Beginning Oct. 28, 2013, the McLean House front porch will be closed, (house to remain open).
The front porch of the McLean House is being renovated requiring entry into the house to through the back door beginning Oct. 28.
Library of Congress
Site of the Surrender of the Army of Northern Virginia - The McLean home in the village of Appomattox Court House, Virginia was used on April 9, 1865 for the surrender meeting between General Robert E. Lee, C.S.A. and Lt. General Ulysses S. Grant, U.S.A. The house was also used on April 10th for the Surrender Commissioners meeting in which all the details of the surrender were finalized. Consisting of Union Generals John Gibbon, Charles Griffin and Wesley Merritt and Confederate Generals James Longstreet, John Gordon and William Pendleton, these six men settled any unresolved issues regarding the surrender. Over the next few days Major General John Gibbon, U.S.A. used the McLean House as his headquarters.

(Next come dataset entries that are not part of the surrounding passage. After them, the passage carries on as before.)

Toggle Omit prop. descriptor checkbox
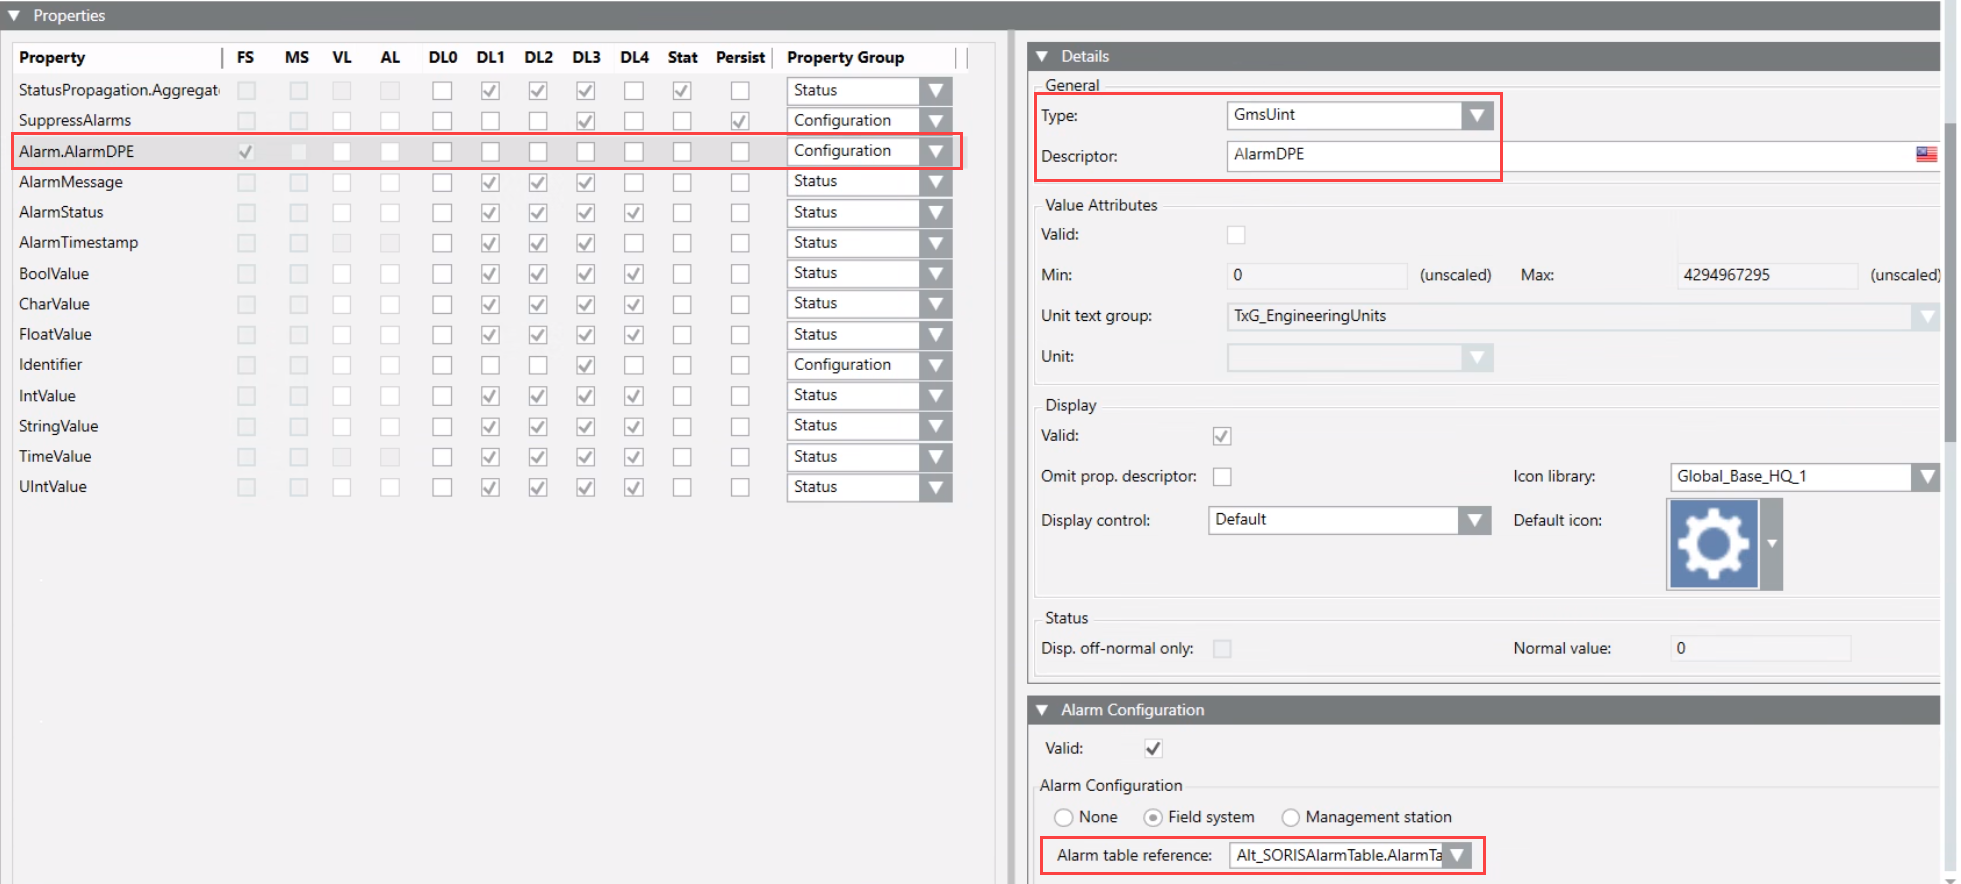Viewport: 1961px width, 884px height. click(1222, 477)
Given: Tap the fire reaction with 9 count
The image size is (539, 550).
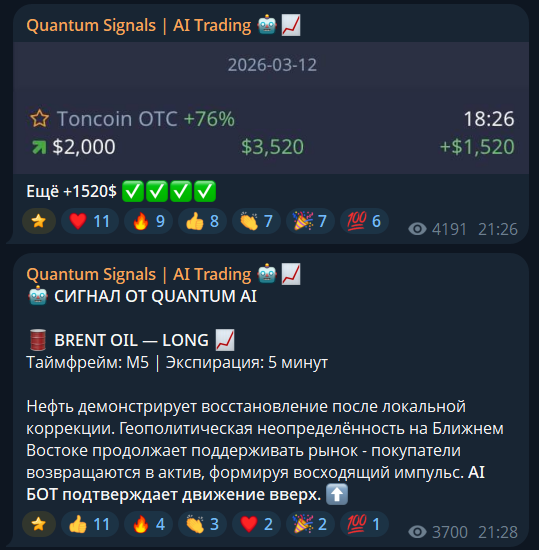Looking at the screenshot, I should [x=148, y=221].
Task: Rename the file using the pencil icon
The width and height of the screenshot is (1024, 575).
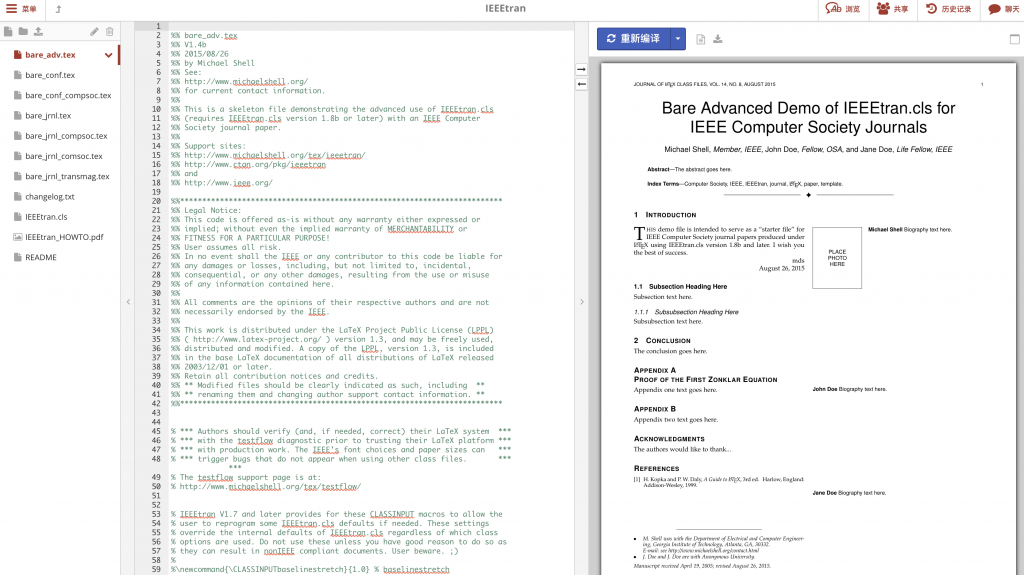Action: tap(95, 32)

The McLean’s left Appomattox Court House and returned to Mrs. McLean's Prince William County, Virginia estate in the fall of 1867. When Wilmer McLean defaulted on repayment of loans, the banking house of "Harrison, Goddin, and Apperson" of Richmond, Virginia brought a judgment against him, and the "Surrender House" was sold at public auction on November 29, 1869. The house was purchased by John L. Pascoe and apparently rented to the Ragland family formerly of Richmond. In 1872 Nathaniel H. Ragland purchased the property for $1250.00.

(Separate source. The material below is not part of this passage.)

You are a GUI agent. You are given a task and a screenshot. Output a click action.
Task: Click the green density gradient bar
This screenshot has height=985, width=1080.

On January 1, 1891 the property was sold by the Widow Ragland for the sum of $10,000 to Captain Myron Dunlap of Niagara Falls, New York. Myron Dunlap and fellow speculators went through two or three plans intending to capitalize on the notoriety of the property, one idea was to dismantle the home and move it to Chicago as an exhibit at the 1893 World's Columbian Exposition. Measured drawings including elevations and materials specifications lists were produced, the house was dismantled and packed for shipping, but due to cash flow and legal problems the plan was never brought to fruition. The home sat dismantled in piles prey to vandals, collectors, and the environment for fifty years.
Did You Know?
After the war there was talk of putting Lee on trial for treason. Grant wrote, "I will resign the command of the army rather than execute any order to arrest Lee.” That settled the matter, and Lee was never tried.